Par ailleurs, il importe que les pays pauvres en raison de leur faible part dans la production des gaz à effet de serre et de leur extrême vulnérabilité aux effets dévastateurs de ce changement climatique, soient crédités d’un droit d’assistance.

Monsieur le Président,
Les prix du carburant fossile augmentent sans cesse, et les prévisions n’étant pas optimistes la solution réside certainement dans le développement de sources d’énergie alternatives comme le biocarburant.

Dans ce cadre, le Mali comme tant d’autres pays a entrepris d’élaborer et de mettre en œuvre une politique et une stratégie visant à promouvoir la production de biocarburant par l’exploitation du Jatropha curcas, et d’autres plantes telles le sorgho sucré et la canne à sucre.

Nous partageons cependant l’idée qu’il faut avancer avec prudence en tenant compte des effets pervers éventuels sur les ruraux pauvres et de la compétition avec les espaces de production céréalière.

Monsieur le Président,
Mon pays suit avec intérêt le processus visant à asseoir la présence du FIDA sur le terrain. Il souscrit aux conclusions et recommandations de l’évaluation du Programme Pays.

L’adoption du système d’allocation des ressources fondé sur la performance est à sa troisième année, et les résultats de l’application de ce système sont positifs à ce jour. Nous approuvons le rapport d’avancement sur la mise en œuvre dudit système qui peut être amélioré par une plus grande rigueur dans la collecte des informations qui serviront à asseoir les bases de calcul pour l’affectation des quotas aux pays.

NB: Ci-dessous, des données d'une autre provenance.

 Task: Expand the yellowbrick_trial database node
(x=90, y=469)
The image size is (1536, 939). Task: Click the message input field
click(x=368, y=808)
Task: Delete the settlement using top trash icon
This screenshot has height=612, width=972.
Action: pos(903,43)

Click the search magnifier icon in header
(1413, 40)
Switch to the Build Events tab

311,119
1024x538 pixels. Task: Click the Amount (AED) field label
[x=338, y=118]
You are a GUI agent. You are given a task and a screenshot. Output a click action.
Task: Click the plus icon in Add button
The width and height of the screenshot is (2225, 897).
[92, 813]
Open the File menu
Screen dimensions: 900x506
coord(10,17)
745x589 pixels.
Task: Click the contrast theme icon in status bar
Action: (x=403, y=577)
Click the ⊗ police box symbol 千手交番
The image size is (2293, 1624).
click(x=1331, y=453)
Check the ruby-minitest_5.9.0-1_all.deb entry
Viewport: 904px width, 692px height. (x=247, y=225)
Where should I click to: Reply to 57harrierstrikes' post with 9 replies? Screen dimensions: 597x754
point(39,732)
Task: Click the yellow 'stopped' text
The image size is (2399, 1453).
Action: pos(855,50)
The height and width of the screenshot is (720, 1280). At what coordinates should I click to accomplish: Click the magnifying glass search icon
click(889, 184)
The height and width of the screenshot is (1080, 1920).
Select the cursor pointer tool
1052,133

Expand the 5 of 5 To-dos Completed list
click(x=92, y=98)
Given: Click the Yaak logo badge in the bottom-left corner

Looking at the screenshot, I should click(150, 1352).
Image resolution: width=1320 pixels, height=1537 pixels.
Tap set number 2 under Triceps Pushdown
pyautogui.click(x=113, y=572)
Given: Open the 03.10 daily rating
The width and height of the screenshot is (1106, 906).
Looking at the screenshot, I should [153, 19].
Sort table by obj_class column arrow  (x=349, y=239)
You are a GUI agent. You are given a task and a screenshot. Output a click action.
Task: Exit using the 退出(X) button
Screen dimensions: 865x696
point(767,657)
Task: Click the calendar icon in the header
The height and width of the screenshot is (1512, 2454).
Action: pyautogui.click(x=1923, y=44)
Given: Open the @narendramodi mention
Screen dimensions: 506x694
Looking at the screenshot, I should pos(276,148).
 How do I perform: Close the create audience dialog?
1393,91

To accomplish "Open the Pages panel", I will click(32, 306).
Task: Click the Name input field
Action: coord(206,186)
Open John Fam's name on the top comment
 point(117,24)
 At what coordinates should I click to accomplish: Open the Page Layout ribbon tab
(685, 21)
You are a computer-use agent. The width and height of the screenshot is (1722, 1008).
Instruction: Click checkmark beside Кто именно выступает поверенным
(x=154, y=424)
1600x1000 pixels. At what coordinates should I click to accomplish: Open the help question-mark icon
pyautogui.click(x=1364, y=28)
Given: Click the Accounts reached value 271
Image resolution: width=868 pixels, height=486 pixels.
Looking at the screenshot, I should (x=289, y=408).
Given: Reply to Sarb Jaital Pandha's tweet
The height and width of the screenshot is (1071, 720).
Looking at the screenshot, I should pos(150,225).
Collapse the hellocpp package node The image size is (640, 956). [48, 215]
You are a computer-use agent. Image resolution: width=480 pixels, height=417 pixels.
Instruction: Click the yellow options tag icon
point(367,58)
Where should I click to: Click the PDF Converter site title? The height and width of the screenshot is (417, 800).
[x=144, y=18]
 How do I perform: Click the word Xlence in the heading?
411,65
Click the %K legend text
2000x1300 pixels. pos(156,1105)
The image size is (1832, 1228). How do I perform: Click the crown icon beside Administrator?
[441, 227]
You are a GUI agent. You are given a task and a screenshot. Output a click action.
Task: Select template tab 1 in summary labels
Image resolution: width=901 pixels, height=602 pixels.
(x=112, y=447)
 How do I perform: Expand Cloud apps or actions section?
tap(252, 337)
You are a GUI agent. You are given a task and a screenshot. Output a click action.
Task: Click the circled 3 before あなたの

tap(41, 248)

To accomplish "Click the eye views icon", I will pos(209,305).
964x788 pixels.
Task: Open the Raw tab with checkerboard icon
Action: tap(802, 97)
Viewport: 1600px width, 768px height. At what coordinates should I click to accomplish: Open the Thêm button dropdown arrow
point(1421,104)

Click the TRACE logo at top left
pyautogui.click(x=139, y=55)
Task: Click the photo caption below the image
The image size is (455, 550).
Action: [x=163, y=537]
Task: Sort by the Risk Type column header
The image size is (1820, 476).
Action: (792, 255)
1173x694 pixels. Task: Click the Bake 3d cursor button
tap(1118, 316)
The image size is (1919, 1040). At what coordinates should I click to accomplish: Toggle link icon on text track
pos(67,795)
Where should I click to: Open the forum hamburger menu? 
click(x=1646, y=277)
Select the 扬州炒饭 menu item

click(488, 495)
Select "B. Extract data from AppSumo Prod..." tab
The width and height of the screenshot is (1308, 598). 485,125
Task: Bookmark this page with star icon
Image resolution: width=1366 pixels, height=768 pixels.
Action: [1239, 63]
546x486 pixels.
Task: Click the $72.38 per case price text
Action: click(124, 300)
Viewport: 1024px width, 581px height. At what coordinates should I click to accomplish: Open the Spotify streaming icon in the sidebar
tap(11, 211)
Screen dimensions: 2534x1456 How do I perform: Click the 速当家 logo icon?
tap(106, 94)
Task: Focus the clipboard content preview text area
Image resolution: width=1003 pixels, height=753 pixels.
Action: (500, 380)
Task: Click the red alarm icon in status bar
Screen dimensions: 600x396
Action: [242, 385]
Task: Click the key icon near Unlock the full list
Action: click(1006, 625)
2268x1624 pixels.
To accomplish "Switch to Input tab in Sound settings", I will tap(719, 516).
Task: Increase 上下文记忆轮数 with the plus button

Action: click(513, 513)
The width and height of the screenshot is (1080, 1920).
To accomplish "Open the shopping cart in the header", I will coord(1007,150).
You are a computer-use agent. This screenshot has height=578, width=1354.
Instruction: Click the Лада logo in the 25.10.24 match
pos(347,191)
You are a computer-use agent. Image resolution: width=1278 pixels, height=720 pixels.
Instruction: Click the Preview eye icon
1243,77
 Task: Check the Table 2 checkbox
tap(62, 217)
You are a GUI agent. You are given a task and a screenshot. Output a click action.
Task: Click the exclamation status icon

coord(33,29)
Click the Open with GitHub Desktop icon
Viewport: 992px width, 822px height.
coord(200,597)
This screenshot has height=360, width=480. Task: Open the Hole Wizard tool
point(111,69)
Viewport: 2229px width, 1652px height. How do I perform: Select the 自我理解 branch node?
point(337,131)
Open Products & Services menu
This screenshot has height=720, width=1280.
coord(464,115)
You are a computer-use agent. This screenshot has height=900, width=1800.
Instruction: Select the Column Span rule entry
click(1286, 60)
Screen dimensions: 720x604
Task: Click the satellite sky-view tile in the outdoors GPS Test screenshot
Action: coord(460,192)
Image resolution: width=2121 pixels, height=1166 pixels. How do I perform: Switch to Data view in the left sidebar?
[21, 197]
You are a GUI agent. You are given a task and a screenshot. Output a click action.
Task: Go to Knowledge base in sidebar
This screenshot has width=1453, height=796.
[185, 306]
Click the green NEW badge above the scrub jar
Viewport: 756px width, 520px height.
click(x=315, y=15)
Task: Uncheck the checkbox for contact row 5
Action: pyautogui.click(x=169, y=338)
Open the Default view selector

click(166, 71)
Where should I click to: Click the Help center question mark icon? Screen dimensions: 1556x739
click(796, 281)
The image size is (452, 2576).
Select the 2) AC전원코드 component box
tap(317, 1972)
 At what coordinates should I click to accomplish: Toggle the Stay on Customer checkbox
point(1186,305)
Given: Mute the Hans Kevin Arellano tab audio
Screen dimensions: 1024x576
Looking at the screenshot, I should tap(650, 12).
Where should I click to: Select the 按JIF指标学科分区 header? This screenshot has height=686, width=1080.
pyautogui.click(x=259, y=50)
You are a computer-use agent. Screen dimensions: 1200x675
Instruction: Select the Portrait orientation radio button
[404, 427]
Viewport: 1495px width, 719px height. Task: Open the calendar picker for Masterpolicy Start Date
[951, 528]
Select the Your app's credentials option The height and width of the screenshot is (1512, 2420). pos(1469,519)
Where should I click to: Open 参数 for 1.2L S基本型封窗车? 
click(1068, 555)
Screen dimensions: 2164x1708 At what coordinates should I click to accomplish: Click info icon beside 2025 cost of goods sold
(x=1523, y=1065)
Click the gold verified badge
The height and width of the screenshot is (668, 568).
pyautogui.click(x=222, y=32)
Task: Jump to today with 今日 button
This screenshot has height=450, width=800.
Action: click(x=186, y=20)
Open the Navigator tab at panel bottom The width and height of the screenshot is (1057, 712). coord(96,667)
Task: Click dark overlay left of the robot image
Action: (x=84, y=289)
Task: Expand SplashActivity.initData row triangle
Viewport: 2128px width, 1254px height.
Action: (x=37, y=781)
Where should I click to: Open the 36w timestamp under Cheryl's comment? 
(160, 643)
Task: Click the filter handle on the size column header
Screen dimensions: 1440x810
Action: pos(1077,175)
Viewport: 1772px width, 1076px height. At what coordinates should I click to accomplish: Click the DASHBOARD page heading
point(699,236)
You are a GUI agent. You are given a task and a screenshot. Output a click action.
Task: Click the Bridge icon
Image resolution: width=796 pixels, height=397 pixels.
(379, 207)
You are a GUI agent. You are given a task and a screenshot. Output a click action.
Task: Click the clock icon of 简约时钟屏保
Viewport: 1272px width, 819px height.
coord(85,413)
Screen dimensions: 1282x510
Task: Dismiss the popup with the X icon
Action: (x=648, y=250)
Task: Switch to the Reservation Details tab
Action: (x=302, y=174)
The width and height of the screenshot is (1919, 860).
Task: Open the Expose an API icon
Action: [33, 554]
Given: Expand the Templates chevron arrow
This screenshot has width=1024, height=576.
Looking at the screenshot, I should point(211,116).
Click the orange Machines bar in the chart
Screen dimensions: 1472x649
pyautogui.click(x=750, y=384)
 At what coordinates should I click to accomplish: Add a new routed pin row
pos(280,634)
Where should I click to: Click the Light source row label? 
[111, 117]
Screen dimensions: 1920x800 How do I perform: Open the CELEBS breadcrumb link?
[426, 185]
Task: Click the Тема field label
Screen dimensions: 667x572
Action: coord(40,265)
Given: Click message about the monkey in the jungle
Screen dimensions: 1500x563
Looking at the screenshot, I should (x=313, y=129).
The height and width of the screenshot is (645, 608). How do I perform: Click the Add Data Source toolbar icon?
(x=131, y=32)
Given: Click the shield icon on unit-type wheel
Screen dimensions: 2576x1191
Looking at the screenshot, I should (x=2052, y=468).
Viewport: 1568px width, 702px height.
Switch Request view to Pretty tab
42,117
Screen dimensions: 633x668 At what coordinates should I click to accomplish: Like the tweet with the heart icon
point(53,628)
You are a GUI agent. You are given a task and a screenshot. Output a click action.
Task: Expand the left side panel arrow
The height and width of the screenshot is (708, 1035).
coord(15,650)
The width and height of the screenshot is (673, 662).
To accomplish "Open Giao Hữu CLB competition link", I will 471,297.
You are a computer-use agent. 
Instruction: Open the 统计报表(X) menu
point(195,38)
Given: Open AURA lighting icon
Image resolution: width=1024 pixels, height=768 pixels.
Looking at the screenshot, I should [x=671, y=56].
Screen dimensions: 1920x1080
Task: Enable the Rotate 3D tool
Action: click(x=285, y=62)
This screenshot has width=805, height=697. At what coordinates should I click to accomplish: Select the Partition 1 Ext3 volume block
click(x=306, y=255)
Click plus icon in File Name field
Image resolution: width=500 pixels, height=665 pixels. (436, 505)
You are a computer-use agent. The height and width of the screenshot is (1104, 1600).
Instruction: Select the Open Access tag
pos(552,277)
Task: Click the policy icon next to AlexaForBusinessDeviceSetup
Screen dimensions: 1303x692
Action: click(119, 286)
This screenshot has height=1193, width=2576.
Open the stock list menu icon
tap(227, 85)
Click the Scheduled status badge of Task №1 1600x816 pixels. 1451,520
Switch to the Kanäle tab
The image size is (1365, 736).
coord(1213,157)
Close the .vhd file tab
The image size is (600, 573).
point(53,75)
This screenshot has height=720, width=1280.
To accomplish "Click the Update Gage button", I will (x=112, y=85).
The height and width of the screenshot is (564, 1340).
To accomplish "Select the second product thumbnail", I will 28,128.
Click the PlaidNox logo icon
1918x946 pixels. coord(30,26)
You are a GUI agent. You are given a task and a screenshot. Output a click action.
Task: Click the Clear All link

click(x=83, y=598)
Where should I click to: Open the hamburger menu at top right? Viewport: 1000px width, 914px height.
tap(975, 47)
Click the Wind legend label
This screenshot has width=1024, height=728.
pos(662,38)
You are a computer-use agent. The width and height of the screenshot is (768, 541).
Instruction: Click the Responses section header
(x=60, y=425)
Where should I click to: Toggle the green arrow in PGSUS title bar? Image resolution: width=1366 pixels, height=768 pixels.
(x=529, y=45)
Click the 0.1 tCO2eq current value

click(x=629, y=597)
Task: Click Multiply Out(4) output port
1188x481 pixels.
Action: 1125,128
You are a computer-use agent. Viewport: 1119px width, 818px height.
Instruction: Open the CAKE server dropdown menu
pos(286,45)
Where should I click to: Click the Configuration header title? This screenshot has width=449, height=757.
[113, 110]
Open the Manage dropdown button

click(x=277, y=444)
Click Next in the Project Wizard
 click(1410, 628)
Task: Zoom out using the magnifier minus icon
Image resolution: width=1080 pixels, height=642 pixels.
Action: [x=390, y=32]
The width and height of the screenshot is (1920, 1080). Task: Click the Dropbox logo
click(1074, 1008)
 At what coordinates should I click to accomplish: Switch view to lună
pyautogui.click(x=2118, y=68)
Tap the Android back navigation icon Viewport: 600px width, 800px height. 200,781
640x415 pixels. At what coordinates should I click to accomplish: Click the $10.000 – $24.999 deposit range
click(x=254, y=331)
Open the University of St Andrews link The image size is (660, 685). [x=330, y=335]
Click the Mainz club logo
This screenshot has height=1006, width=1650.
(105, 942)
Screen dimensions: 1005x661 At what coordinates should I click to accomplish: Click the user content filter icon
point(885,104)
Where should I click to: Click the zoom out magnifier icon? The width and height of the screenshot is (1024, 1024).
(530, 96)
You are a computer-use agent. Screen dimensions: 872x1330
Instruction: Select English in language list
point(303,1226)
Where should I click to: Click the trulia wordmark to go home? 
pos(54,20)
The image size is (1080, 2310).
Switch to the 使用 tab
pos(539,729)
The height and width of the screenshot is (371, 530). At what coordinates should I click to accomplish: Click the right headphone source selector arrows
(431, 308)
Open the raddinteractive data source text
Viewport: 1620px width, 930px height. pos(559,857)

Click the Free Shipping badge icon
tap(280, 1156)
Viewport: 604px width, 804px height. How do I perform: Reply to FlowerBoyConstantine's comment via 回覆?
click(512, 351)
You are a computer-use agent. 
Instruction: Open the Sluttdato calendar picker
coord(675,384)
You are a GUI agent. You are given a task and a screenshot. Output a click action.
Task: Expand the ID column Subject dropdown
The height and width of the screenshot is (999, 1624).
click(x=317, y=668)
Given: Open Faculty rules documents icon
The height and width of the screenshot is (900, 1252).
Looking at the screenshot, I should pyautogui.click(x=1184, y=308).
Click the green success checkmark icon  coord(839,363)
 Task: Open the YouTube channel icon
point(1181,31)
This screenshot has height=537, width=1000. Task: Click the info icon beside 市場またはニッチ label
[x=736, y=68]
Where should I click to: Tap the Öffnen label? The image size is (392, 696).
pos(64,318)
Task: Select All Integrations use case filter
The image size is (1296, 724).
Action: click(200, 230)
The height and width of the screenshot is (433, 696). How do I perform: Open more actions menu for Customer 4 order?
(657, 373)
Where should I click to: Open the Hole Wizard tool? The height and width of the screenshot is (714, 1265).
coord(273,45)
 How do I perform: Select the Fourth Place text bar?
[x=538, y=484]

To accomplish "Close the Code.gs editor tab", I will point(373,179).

Nous approuvons les Etats financiers vérifiés pour le FIDA au 31 décembre 2006 ainsi que le Rapport du commissaire aux comptes y relatifs et félicitons le FIDA pour les résultats obtenus et l’exhortons à œuvrer davantage dans le sens des recommandations formulées.

Nous marquons notre accord pour les budgets administratifs et d’investissement du FIDA,  et de son Bureau d’Evaluation pour 2008 et les félicitons pour les économies réalisées par rapport à 2007.

Nous encourageons le FIDA à accélérer son transfert au nouveau siège mis à sa disposition par le pays hôte, que nous félicitons au passage pour l’appui constant apporté à notre organisation. Nous approuvons par la même occasion, la Résolution visant à étendre d’une année la période d’utilisation du montant non engagé des dépenses spéciales au titre \du nouveau siège.

S’agissant de la reconstitution des ressources du FIDA, nous espérons que la 8ème Reconstitution sera à la hauteur de la précédente. Mon Pays qui a fourni un immense effort en portant sa contribution de 10.000 dollars à 126.000 dollars EU entièrement versés à ce jour, entend maintenir cette tendance.

Nous saluons l’initiative et les efforts des Membres, de contribuer au renforcement des relations de coopération entre les trois Organisations des Nations Unies pour l’alimentation et l’agriculture basées à Rome, en l’occurrence le FIDA, la FAO et le PAM.

            Pour terminer, je voudrais exprimer toute ma satisfaction et mes félicitations au Secrétariat du FIDA et à l’ensemble du personnel pour la qualité de l’organisation de la présente session, et les résultats excellents auxquels le FIDA est parvenu.

Je vous remercie de votre aimable attention.